Because just his words only can make her shiver and tingle.

"And you smell like...God, you smell like vanilla and...is that Chanel No. 5?"

She can almost feel the sweep of his lips over the curve of her neck. Almost. Just almost since life is a series of not quite and very nearly.

It's because he's not really here. Still, she closes her eyes to draw him closer, to stop him from teasing her, to feel his lips loving her like before, and she aches when he disappears without saying goodbye.

The phantom memories likes to play cruel tricks with her brain every now and then.

Well, it's more so every than then.

And that's how and why she's so sane and intact and somewhat still aware in the head. Her brain never stops. Never. It loops dangerously, threateningly until it throbs.

She's too close. The vast and whole other world outside is just a hair's length away - both figuratively speaking and in the literal sense. She's so certain that this time will be it. They'll get out. And for once in her life, she actually trusts her newfound optimism, her intuition, her confidence.
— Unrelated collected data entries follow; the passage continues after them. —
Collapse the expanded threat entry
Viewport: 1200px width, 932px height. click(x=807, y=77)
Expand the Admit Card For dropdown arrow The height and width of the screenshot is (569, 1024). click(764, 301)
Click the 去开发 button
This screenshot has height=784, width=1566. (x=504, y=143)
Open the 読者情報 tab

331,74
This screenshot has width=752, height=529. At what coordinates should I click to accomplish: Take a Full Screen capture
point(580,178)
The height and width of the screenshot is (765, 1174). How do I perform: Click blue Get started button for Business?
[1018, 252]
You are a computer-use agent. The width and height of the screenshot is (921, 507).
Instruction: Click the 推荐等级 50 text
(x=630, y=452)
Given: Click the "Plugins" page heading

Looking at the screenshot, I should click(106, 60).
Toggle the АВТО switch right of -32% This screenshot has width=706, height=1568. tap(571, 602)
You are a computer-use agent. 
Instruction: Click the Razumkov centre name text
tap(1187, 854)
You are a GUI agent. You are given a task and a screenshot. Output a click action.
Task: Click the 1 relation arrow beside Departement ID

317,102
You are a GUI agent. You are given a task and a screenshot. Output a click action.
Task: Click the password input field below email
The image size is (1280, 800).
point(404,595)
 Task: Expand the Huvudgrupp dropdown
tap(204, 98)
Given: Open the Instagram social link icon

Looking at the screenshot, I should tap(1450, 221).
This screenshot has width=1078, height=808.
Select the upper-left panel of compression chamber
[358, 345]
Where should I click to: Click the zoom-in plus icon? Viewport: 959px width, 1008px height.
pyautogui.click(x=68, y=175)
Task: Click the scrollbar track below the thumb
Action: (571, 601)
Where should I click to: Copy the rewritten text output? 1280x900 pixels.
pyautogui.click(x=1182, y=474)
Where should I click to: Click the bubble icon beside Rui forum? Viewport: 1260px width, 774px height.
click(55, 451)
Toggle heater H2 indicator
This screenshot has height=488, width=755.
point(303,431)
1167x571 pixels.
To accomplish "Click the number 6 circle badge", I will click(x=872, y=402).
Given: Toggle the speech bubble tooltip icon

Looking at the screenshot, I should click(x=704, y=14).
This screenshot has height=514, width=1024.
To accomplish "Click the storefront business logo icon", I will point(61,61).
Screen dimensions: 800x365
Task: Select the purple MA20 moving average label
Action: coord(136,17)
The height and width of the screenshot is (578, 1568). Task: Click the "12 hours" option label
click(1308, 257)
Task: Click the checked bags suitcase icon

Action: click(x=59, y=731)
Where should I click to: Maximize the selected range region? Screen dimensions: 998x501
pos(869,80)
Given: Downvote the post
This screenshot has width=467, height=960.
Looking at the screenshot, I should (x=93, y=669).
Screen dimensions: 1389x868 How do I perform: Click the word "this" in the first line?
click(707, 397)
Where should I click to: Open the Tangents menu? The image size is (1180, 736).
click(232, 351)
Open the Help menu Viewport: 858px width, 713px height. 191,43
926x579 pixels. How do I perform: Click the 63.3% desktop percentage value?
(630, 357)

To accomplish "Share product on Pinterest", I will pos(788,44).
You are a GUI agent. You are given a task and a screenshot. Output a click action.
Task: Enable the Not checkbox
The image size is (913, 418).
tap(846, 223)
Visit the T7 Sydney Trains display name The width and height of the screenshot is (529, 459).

Yesterday and for the last thirty-five years, those nouns can never be used to describe her. And all this servile positivity is so bewilderingly new to her because she've never been that - positive. She can't even remember a time when she didn't respond in wit or sarcasm or when there wasn't a touch of judgement in her tone. It's taught. She didn't just born a pessimist. It's a learned behaviour, like watching your parents bash at each other. Optimism and hopefulness can never be seen and is never heard of in the Montgomery Mansion growing up. Back then, it was stacking as high as the Empire State with Bizzy's criticism, disappointment, pessimism and the silent - who's she kidding? It never was silent at all - acknowledgment of all the Captain's conquests.